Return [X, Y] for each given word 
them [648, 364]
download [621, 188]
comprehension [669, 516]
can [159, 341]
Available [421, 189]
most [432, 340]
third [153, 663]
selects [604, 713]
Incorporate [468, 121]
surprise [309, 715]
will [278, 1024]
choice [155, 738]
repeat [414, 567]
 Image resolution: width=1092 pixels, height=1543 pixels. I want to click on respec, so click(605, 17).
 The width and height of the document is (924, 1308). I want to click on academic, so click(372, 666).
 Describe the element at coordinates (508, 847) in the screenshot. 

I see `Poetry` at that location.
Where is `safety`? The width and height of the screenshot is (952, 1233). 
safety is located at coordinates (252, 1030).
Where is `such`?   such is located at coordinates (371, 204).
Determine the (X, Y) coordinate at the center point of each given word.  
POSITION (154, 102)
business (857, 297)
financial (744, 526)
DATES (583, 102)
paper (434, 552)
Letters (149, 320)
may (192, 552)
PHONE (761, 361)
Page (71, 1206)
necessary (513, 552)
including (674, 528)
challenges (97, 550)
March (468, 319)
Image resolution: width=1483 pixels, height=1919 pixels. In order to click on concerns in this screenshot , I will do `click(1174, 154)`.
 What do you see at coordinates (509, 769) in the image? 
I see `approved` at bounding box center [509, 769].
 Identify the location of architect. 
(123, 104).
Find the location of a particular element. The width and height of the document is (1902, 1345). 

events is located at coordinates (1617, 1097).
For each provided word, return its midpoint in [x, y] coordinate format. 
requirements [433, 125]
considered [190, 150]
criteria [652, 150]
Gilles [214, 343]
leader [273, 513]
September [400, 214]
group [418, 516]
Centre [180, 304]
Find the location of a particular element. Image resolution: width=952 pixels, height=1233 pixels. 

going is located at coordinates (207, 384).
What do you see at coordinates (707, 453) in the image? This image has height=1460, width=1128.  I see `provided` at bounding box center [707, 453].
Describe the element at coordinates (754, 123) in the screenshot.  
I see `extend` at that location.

══════════════════════════════

> [WRITTEN PROBLEM]: Copy all of the entries above verbatim, line for line.

> [RESPONSE]:
Return [X, Y] for each given word 
them [648, 364]
download [621, 188]
comprehension [669, 516]
can [159, 341]
Available [421, 189]
most [432, 340]
third [153, 663]
selects [604, 713]
Incorporate [468, 121]
surprise [309, 715]
will [278, 1024]
choice [155, 738]
repeat [414, 567]
 Image resolution: width=1092 pixels, height=1543 pixels. I want to click on respec, so click(605, 17).
 The width and height of the document is (924, 1308). I want to click on academic, so click(372, 666).
 Describe the element at coordinates (508, 847) in the screenshot. 

I see `Poetry` at that location.
Where is `safety`? The width and height of the screenshot is (952, 1233). 
safety is located at coordinates (252, 1030).
Where is `such`?   such is located at coordinates (371, 204).
Determine the (X, Y) coordinate at the center point of each given word.  
POSITION (154, 102)
business (857, 297)
financial (744, 526)
DATES (583, 102)
paper (434, 552)
Letters (149, 320)
may (192, 552)
PHONE (761, 361)
Page (71, 1206)
necessary (513, 552)
including (674, 528)
challenges (97, 550)
March (468, 319)
Image resolution: width=1483 pixels, height=1919 pixels. In order to click on concerns in this screenshot , I will do `click(1174, 154)`.
 What do you see at coordinates (509, 769) in the image? 
I see `approved` at bounding box center [509, 769].
 Identify the location of architect. 
(123, 104).
Find the location of a particular element. The width and height of the document is (1902, 1345). 

events is located at coordinates (1617, 1097).
For each provided word, return its midpoint in [x, y] coordinate format. 
requirements [433, 125]
considered [190, 150]
criteria [652, 150]
Gilles [214, 343]
leader [273, 513]
September [400, 214]
group [418, 516]
Centre [180, 304]
Find the location of a particular element. Image resolution: width=952 pixels, height=1233 pixels. 

going is located at coordinates (207, 384).
What do you see at coordinates (707, 453) in the image? This image has height=1460, width=1128.  I see `provided` at bounding box center [707, 453].
Describe the element at coordinates (754, 123) in the screenshot.  
I see `extend` at that location.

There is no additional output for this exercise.